Well, I wouldn't say that it will make it that much easier to understand, but I believe the book I'm thinking of is called, Tithe: A Modern Fairy Tale.

See, what I liked about The Cruel Prince was that it was about human sisters who end up being raised in the fairy world and who have to define their roles in world that doesn't see them. The Cruel Prince is a tale based on the fey of old – the ones, like Red Caps, who thirst for blood and those who have their way with humans, playing tricks, telling riddles, shape shifting, compelling and ordering and stealing their way to power and who believe they are far superior because they are immortal. Black doesn't rehash that from the ground up but I feel like she paints a dark and gorgeous world there. The fey are strange and otherworldly and she captures their strengths, their customs, and their abilities, and shows the difference between mortal and immortal clearly.

But I loved it because it's a book centered more on family and those relationships than it is about that fey world.

She does explain a little more of the world in Tithe, but I don't think reading any one book will make this world more understandable in a direct way.

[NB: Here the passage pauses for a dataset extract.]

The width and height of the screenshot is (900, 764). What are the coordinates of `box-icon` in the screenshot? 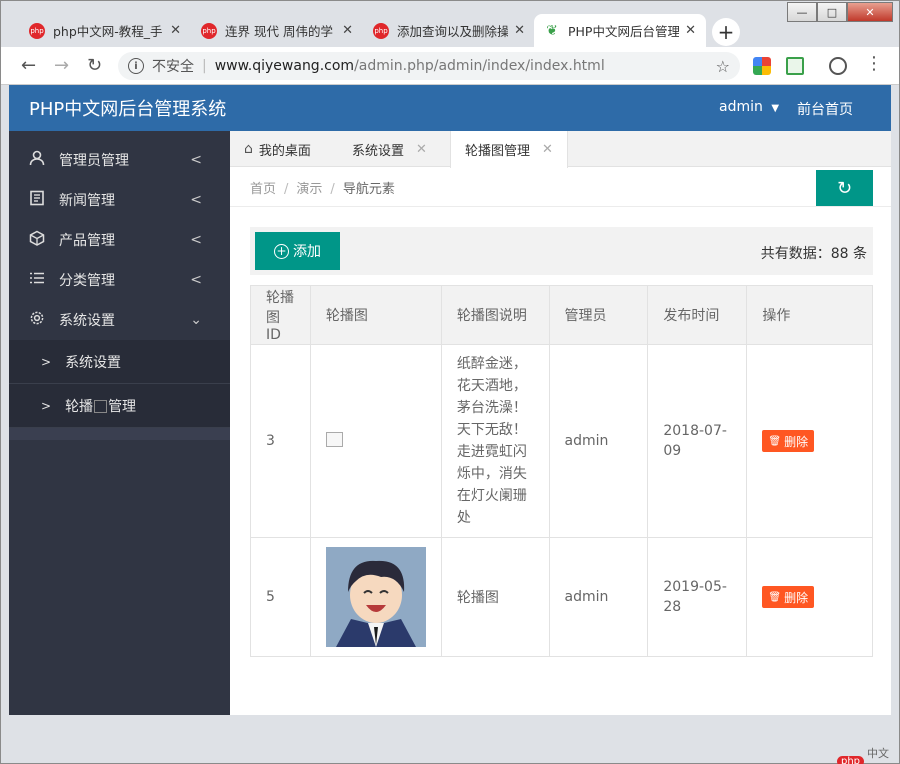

I never thought of it before but I suppose it's the combination of all the books I've read about the fae realm that made it easier to slide into this one. Hard to say though.

You'd have to be clearer about what confuses you in it for me to say if any other book would help you understand it. In truth, since your issue with it were more than that one, this book may just not be your thing, which is more than ok too! :)

I won't mention the many "classics" or highly rated books of fantasy and sci-fi that I cannot abide by because, due to one thing or another, I cannot get through them, but believe me, I have them too. We all do!
 

Hawthorn

Dreamer
I enjoyed The Cruel Prince, and the following books in the series. But I was already a fan of Holly Black - it was her book Tithe that first got me into faery fantasy fiction, which is what I now write.

Something I liked about this series is that Jude is a bit different to the usual protagonist in these stories, in that she is driven by personal desire for power, rather than an 'altruistic' goal. In some ways she can be seen as not very nice, which is refreshing when so many protagonists are a bit bland and don't have well developed 'flaws'.

But I think if you didn't enjoy the first book, there may not be much point continuing - unless you were able to borrow them from the library or something.
 

Meep

Acolyte
I'm generally a fan of Holly Black, but I couldn't get into the Folk of the Air series (The Cruel Prince, etc). If you're into the idea of modern fairies and whatnot but not that specific book, you might like her other one, The Darkest Part of the Forest, better. I did. (I also found it a really interesting read; it was published ~10 years after Tithe, and it really shows how much she's grown as a writer.)